◆ Excerpt to read
----------

[Bug]: Repeated clicking on the same file eventually leads to server "Too many open files" error and session becomes unusable

diwu-sf commented 1 month ago

Is there an existing issue for the same bug?

[X] I have checked the existing issues.

Describe the bug and reproduction steps

Note, I searched for the error message "Too many open files" and didn't see any open issue against this error.

Repro steps:

Run with a prompt of do nothing
Add files to the /workspace, just a few files will do
In the Workspace UI, click open one of the files
Repeatedly click on the file quickly over and over again

Eventually, the UI and backend server becomes broken. In the UI, the message "Failed to fetch file" will show up. In the backend, when running with DEBUG=1 make run this error message shows up:

Traceback (most recent call last):
  File "/pypoetry/virtualenvs/openhands-ai-zQh2l52--py3.12/lib/python3.12/site-packages/uvicorn/protocols/http/httptools_impl.py", line 401, in run_asgi
    result = await app(  # type: ignore[func-returns-value]
             ^^^^^^^^^^^^^^^^^^^^^^^^^^^^^^^^^^^^^^^^^^^^^^
  File "/pypoetry/virtualenvs/openhands-ai-zQh2l52--py3.12/lib/python3.12/site-packages/uvicorn/middleware/proxy_headers.py", line 60, in __call__
    return await self.app(scope, receive, send)

----------

◆ Material
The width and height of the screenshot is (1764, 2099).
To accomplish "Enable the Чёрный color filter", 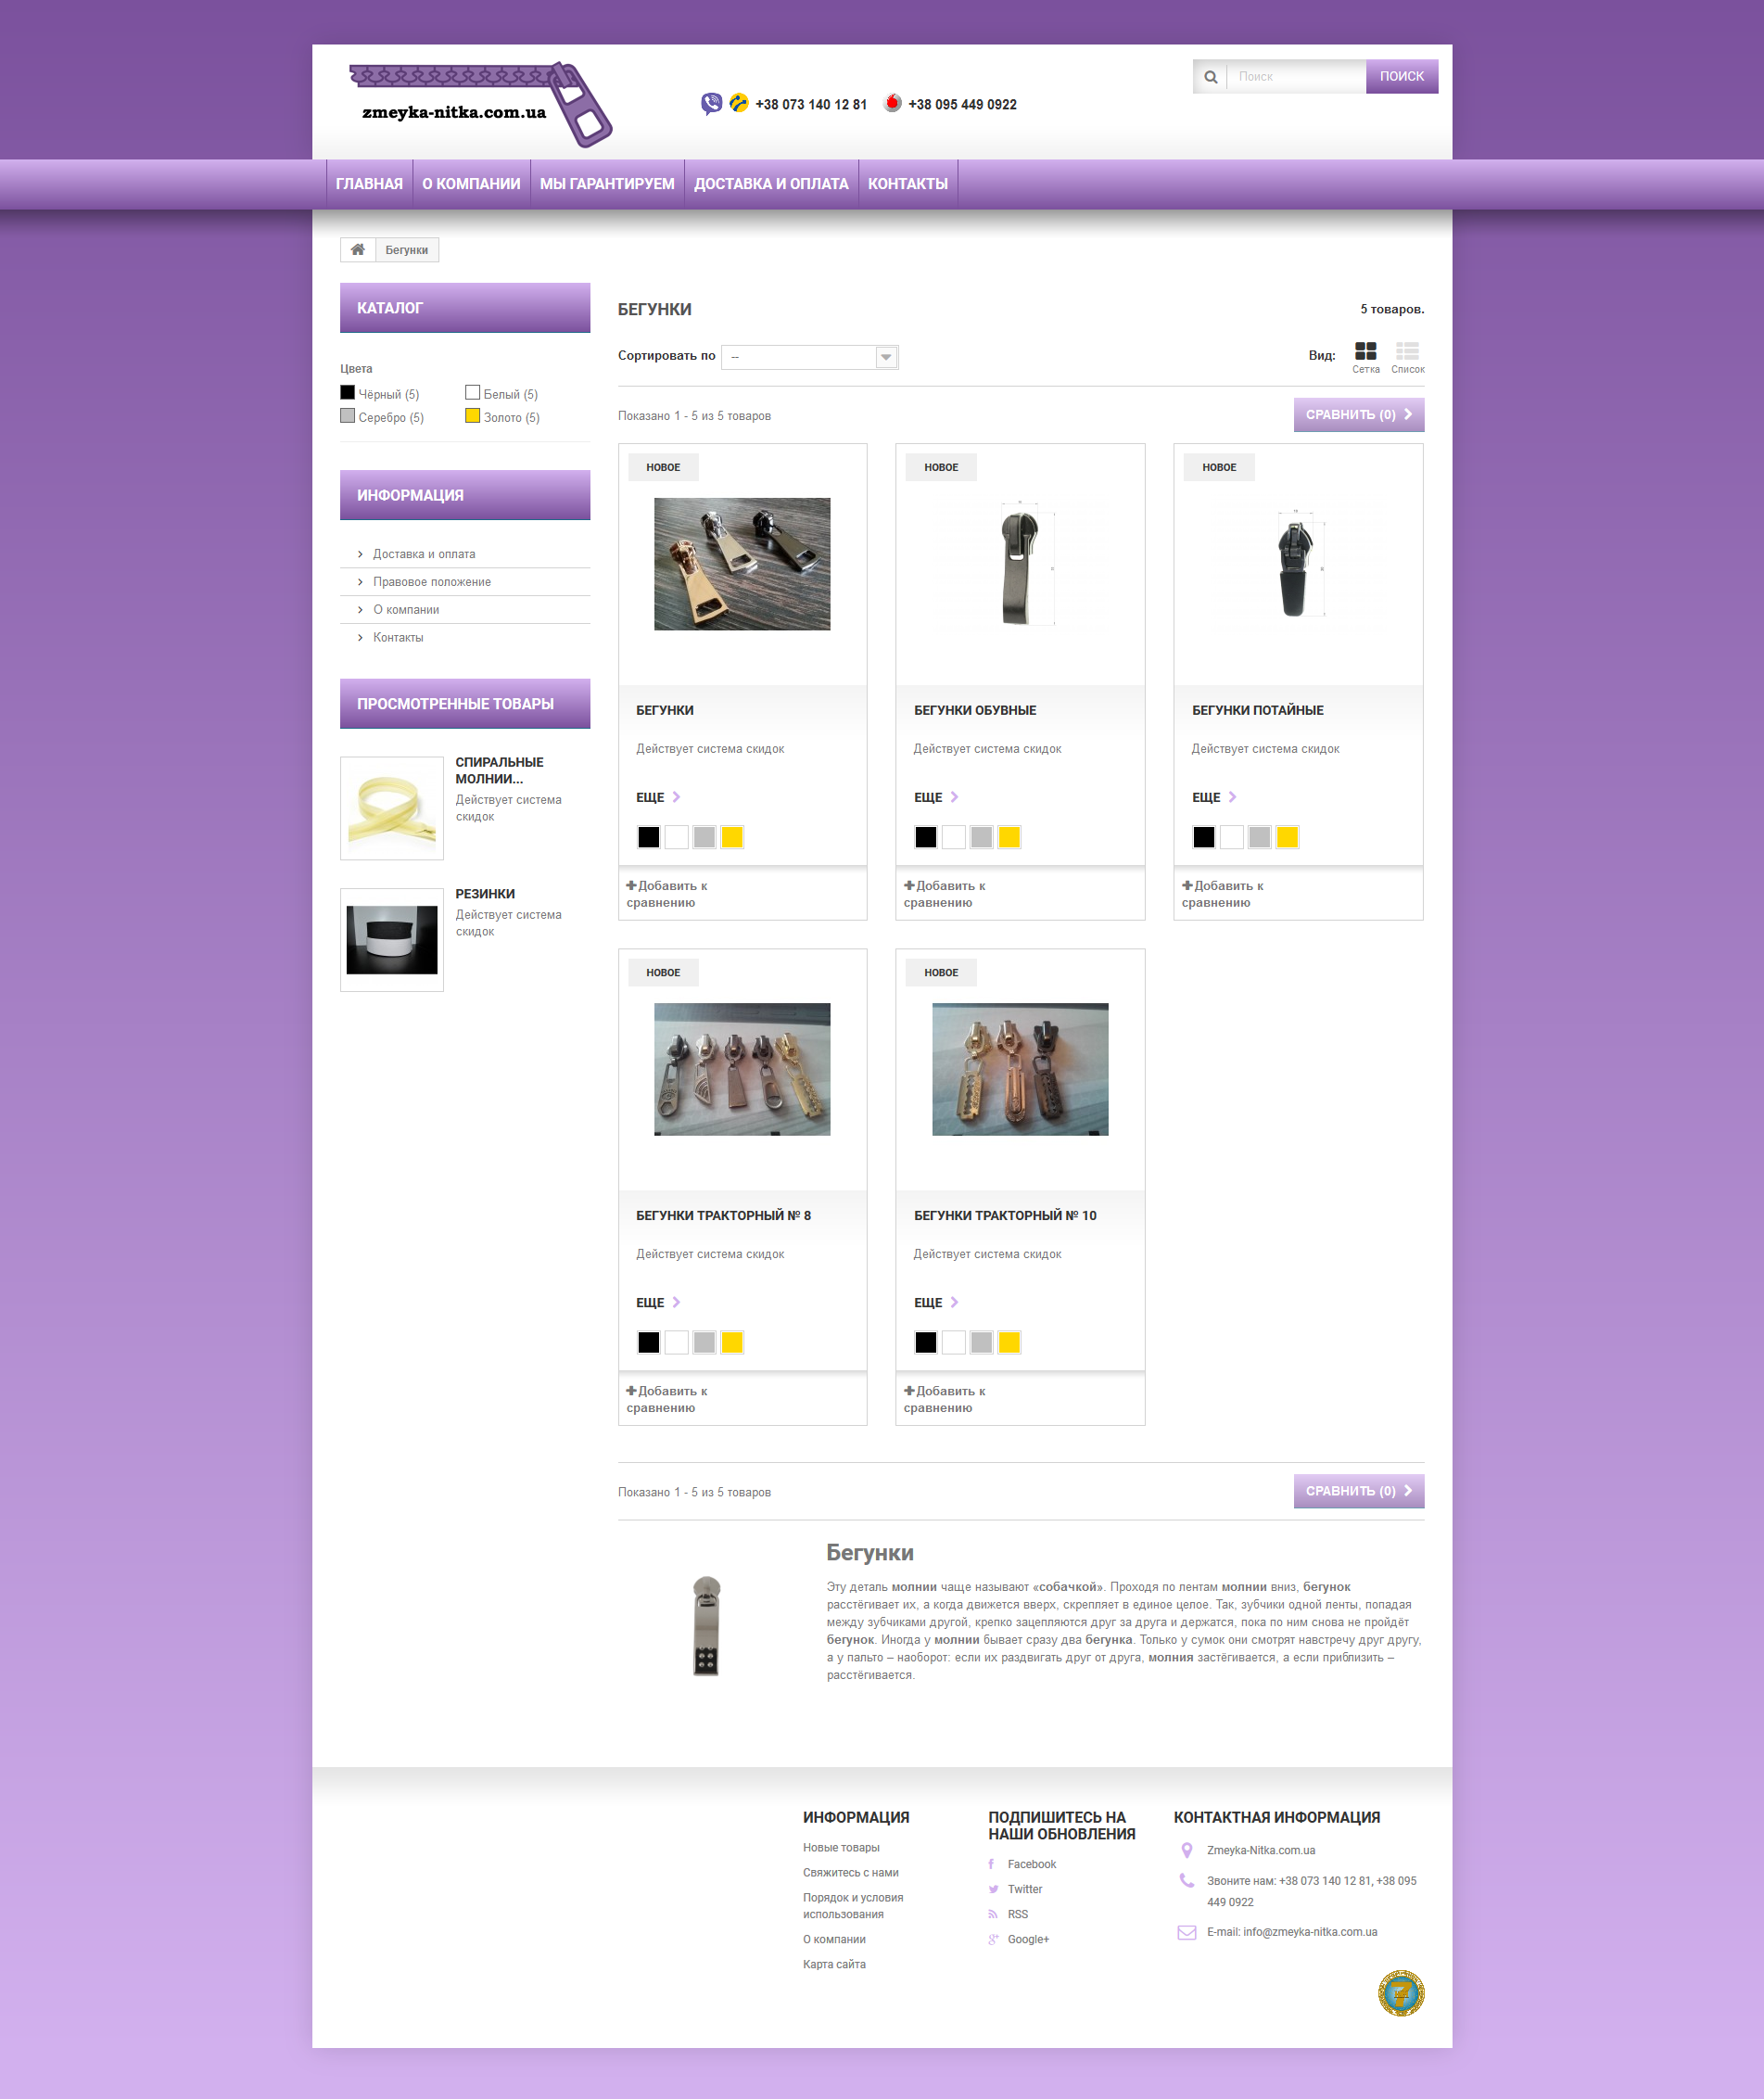I will 348,393.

----------

Transcribe the bug report word for word, starting with "[Bug]: Repeated clicking" and going on through "the same bug?".

◆ In response
[Bug]: Repeated clicking on the same file eventually leads to server "Too many open files" error and session becomes unusable

diwu-sf commented 1 month ago

Is there an existing issue for the same bug?